India and the United Kingdom signed a historic free trade agreement (FTA) earlier this week marking an end to three years of rigorous negotiations. As part of this agreement, around 99 percent of goods built and exported from India into the UK will not be charged any import duty.
On the other hand, British goods imported into India, especially automotive, will also become significantly more affordable after reduction in tariff. A full-imported model brought via the Completely Built Unit (CBU) route is levied an import duty of 100 percent. Under the FTA, a fully-built car imported from the UK will now be levied only 10 percent.
The fact that no duties will be imposed on cars made in India should tempt British OEMs to set production in India. That said, intricate details about the provisions under the FTA still remain in the dark. It isn’t clear which car models in which price bracket will benefit from this agreement and by how much, and if there’s a provision for two-wheelers or not.

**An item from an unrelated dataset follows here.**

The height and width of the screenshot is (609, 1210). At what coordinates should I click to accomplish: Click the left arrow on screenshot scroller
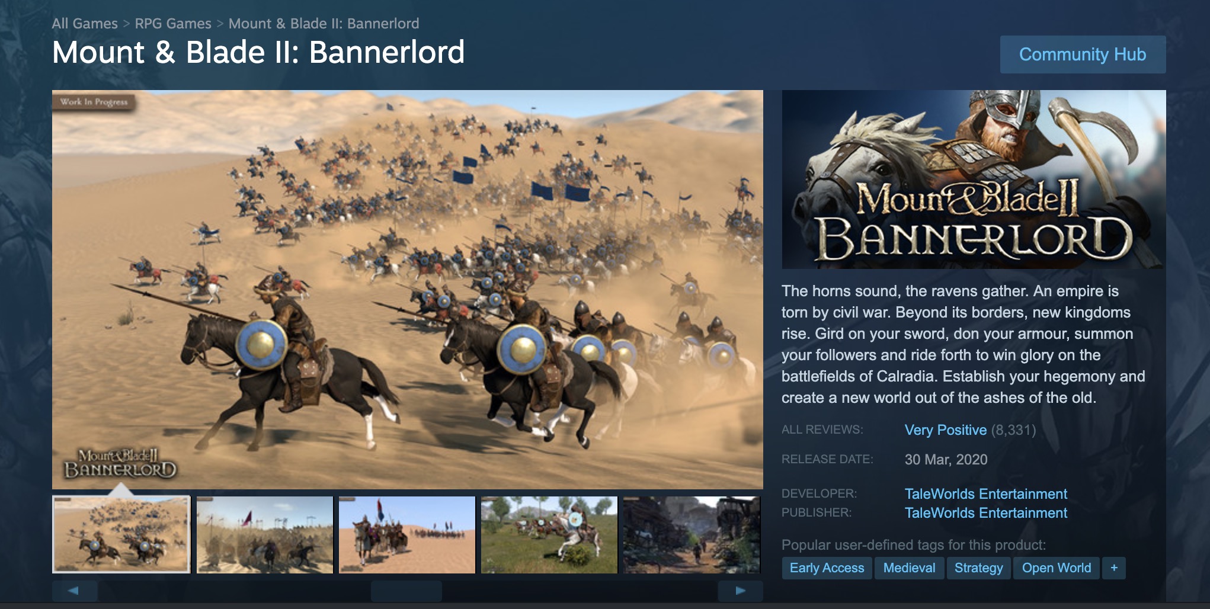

Jaguar I Pace (Image: Jaguar)
However, initial reactions are favourable and said to lure some well-known luxury car brands. Jaguar Land Rover (JLR) is on top of this list. Owned by the homegrown Tata Motors, JLR had been looking to manufacture its next generation EVs in India. However, a Reuters report published earlier in March this year, suggested JLR has put its India manufacturing plans on the backburner for now.
The prime reason for this was said to be JLR unable to find the right price-quality balance for locally sourced EV parts. Last year, JLR had announced that it will manufacture its luxury EVs in India at Tata Motors’ upcoming facility in Tamil Nadu worth USD 1 billion (approx. Rs 8,708.6 crore). Since January this year, work on the JLR locally manufactured EVs has been suspended.
Will JLR reconsider after India-UK FTA?
Express Drives tried to reach out to officials in Jaguar Land Rover India, but the company is yet to officially comment since intricate details about this agreement are yet to be ascertained.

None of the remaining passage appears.